Friday, 26 October 2018: 10:00 AM
Pinnacle room (Stoweflake Mountain Resort )
Christina P. Kalb, NCAR, Boulder, CO; and T. Jensen, B. T. Gallo, A. J. Clark, B. Roberts, P. S. Skinner, and C. R. Alexander

The use of scorecards to summarize forecast skill has been suggested as a best practice for designing ensemble prediction systems (Sandgathe et al., 2011, Sandgathe et al., 2013). Scorecards have been used in the development of the National Center for Environmental Prediction Environmental Modeling Center (EMC) Global Forecast System (Yang, 2010-2017 and Zhou et al., 2016) and a data assimilation framework (Kuhl et al., 2013). In addition, the National Center for Atmospheric Research (NCAR), through the Developmental Testbed Center (DTC), has been using scorecards for synthesizing the results of extensive testing and evaluation for many years. Statistics and significance for these scorecards are computed by the Model Evaluation Tools (MET) verification package, which is supported out to the community by the DTC. Flexible scorecarding capability was added to the METViewer database and display package in 2017 and is now being used by the DTC, EMC and others.
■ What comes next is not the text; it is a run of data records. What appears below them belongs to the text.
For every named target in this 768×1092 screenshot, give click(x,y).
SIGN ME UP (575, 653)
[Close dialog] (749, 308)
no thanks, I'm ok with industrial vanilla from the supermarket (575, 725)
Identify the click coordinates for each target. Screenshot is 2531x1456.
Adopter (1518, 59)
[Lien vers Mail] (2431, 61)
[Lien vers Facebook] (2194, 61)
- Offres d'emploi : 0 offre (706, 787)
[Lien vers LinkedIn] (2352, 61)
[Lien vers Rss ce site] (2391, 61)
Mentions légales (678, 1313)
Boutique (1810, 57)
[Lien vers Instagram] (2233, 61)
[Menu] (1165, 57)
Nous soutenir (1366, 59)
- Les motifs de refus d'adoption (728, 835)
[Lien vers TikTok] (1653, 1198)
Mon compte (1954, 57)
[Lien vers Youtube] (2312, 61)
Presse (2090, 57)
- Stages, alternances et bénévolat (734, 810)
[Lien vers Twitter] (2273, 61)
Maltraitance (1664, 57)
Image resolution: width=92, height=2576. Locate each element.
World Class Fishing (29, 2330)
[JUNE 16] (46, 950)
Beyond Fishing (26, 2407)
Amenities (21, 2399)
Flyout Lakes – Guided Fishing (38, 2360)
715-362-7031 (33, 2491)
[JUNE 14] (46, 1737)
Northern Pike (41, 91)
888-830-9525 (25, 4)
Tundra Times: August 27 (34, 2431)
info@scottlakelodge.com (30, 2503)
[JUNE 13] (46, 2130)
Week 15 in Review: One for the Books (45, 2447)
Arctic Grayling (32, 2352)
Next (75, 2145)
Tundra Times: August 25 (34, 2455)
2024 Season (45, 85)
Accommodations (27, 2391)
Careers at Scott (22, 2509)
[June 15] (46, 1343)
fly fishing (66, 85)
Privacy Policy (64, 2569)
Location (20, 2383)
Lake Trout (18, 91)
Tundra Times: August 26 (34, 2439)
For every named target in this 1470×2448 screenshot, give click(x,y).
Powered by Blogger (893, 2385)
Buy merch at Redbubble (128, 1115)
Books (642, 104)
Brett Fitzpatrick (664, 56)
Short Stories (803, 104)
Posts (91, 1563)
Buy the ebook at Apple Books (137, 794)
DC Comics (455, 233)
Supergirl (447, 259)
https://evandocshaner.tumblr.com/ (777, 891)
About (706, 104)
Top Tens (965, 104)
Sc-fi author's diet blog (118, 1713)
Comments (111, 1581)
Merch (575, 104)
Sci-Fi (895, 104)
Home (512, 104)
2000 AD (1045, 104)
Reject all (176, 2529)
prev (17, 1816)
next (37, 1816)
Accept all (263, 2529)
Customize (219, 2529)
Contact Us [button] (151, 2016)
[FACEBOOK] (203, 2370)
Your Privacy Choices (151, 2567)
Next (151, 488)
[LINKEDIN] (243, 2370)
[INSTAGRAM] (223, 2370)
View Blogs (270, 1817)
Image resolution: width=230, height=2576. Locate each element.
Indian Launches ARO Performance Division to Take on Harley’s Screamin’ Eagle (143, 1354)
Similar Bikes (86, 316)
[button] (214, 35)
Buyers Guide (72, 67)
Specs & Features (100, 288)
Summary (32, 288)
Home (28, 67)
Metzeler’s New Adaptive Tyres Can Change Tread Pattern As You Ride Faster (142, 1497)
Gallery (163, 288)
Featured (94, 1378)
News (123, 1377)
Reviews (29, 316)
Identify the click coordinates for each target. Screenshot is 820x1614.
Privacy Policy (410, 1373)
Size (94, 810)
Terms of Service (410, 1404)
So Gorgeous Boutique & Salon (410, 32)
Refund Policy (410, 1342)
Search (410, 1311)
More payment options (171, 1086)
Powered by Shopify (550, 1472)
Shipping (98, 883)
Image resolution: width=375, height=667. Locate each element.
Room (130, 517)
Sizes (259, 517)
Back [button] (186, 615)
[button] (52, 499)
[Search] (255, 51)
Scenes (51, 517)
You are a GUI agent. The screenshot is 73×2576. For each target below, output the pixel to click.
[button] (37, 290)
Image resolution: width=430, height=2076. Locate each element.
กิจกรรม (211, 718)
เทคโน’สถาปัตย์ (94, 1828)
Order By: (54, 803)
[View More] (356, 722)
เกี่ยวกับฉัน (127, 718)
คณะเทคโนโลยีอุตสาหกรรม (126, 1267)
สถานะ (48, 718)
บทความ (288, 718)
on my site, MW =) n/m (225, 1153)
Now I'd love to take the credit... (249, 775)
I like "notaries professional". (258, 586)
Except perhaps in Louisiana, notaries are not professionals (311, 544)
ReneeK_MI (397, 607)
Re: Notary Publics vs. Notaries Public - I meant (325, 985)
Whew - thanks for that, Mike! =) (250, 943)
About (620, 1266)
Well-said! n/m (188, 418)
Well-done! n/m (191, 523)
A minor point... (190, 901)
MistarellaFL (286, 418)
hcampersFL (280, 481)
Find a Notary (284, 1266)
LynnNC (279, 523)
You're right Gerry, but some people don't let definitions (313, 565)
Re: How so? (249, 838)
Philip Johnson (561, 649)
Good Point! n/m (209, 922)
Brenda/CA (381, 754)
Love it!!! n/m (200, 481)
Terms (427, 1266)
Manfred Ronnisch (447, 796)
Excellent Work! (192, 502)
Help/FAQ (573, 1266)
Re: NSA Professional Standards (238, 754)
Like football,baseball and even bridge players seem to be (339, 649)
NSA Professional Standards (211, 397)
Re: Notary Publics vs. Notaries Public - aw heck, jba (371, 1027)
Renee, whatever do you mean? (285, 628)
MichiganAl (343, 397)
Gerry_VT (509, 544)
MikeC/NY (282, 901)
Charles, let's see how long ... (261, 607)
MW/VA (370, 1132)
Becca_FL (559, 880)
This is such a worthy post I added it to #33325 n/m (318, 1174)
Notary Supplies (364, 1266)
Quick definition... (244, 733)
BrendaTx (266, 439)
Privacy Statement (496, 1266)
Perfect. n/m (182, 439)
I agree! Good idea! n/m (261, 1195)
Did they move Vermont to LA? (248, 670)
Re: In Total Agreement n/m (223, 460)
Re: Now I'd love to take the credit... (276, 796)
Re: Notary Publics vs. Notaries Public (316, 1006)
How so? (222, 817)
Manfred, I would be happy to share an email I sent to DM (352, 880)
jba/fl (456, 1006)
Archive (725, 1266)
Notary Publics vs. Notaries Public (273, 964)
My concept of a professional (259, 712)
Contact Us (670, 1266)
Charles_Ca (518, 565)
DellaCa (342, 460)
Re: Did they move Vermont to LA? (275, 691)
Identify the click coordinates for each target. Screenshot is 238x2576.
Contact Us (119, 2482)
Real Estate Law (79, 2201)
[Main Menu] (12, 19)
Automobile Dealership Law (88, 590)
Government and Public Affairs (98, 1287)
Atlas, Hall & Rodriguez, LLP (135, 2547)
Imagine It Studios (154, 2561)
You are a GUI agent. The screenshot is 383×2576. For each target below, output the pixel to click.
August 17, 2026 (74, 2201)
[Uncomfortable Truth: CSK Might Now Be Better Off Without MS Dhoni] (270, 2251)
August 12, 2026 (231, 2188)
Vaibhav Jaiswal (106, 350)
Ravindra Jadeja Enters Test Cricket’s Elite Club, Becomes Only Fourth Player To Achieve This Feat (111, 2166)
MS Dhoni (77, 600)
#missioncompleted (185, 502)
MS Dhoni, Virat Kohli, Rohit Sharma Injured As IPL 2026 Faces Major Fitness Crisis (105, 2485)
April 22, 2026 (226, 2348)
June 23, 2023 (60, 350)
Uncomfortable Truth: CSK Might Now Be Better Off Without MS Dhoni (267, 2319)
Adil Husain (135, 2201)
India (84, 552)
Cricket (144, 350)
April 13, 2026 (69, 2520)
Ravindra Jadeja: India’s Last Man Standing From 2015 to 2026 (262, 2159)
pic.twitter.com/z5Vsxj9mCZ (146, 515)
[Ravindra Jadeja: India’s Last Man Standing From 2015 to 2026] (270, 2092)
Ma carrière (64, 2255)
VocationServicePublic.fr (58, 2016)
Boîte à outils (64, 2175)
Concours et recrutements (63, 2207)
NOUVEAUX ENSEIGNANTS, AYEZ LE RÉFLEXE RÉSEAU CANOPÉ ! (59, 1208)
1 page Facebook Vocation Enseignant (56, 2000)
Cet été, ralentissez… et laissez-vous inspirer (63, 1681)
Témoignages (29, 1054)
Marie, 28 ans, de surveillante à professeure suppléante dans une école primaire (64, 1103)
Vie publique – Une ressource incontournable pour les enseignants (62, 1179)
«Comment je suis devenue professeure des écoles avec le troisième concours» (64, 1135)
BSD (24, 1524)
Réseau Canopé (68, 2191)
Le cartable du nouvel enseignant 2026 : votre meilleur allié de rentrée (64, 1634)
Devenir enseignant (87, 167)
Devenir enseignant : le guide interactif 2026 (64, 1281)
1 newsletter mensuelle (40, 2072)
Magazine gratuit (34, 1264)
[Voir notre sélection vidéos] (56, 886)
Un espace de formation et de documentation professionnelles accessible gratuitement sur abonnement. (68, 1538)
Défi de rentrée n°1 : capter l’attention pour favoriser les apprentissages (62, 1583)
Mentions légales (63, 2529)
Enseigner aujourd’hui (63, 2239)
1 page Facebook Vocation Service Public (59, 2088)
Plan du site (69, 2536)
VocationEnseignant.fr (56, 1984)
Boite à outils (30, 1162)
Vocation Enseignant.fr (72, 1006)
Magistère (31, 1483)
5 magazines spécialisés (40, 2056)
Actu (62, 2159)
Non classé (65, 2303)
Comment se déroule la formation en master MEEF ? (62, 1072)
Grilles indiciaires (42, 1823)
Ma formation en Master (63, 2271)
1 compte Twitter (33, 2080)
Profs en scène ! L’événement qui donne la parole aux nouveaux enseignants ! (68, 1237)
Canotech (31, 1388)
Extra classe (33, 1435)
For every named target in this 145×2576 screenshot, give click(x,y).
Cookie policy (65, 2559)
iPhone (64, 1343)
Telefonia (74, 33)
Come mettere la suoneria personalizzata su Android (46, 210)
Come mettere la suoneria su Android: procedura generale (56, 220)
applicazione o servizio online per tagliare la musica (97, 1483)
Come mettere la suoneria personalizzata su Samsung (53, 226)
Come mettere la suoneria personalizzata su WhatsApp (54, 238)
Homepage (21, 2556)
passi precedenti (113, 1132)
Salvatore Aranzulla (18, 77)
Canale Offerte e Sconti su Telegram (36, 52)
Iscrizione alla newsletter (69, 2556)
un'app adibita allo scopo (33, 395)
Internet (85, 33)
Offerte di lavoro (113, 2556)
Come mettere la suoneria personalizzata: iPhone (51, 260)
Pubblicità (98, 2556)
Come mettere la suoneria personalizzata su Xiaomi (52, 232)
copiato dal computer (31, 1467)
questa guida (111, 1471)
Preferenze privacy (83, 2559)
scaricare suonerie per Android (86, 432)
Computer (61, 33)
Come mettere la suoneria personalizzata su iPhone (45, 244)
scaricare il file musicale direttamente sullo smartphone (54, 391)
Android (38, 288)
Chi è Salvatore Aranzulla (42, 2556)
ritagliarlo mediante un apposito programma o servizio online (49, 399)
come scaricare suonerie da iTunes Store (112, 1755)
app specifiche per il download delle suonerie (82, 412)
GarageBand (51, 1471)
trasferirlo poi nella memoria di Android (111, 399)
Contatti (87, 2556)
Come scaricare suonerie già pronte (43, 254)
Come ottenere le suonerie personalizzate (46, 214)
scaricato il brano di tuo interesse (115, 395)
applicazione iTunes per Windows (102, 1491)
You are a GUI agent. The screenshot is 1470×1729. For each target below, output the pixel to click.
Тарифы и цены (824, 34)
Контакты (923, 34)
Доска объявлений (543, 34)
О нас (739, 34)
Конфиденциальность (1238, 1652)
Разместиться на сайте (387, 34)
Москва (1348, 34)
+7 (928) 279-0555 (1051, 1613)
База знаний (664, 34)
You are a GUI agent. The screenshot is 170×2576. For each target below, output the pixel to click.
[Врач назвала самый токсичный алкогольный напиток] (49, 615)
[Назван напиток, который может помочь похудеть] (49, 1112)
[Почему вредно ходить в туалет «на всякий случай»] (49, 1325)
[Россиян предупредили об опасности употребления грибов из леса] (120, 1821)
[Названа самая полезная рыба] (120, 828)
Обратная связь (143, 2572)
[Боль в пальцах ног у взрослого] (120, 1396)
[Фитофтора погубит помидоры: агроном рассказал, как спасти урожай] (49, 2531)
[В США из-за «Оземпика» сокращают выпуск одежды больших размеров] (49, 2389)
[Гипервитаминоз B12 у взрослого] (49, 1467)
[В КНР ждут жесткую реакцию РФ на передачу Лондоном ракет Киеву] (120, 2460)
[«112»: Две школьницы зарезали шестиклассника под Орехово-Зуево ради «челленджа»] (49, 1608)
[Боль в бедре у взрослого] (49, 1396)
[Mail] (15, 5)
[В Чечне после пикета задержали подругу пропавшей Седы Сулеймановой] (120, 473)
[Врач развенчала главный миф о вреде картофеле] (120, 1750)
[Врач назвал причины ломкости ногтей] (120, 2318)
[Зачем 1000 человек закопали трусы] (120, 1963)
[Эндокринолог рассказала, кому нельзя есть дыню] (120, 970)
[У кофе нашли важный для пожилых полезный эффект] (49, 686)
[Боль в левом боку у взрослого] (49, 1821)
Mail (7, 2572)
An ongoing collaborative project between NCAR and the National Severe Storms Laboratory (NSSL) is focused on determining which metrics and fields should be included in comprehensive scorecards. Specifically, the Hazardous Weather Testbed (HWT) Spring Forecasting Experiment is contributing to the development of a scorecard focused on storm attributes including composite reflectivity, updraft helicity, and accumulated precipitation. These scorecards are used to assess improvements to multiple Convection Allowing Models out to 36 hours. This presentation will introduce scorecarding and examine scorecards developed from the most recent HWT Spring Experiment.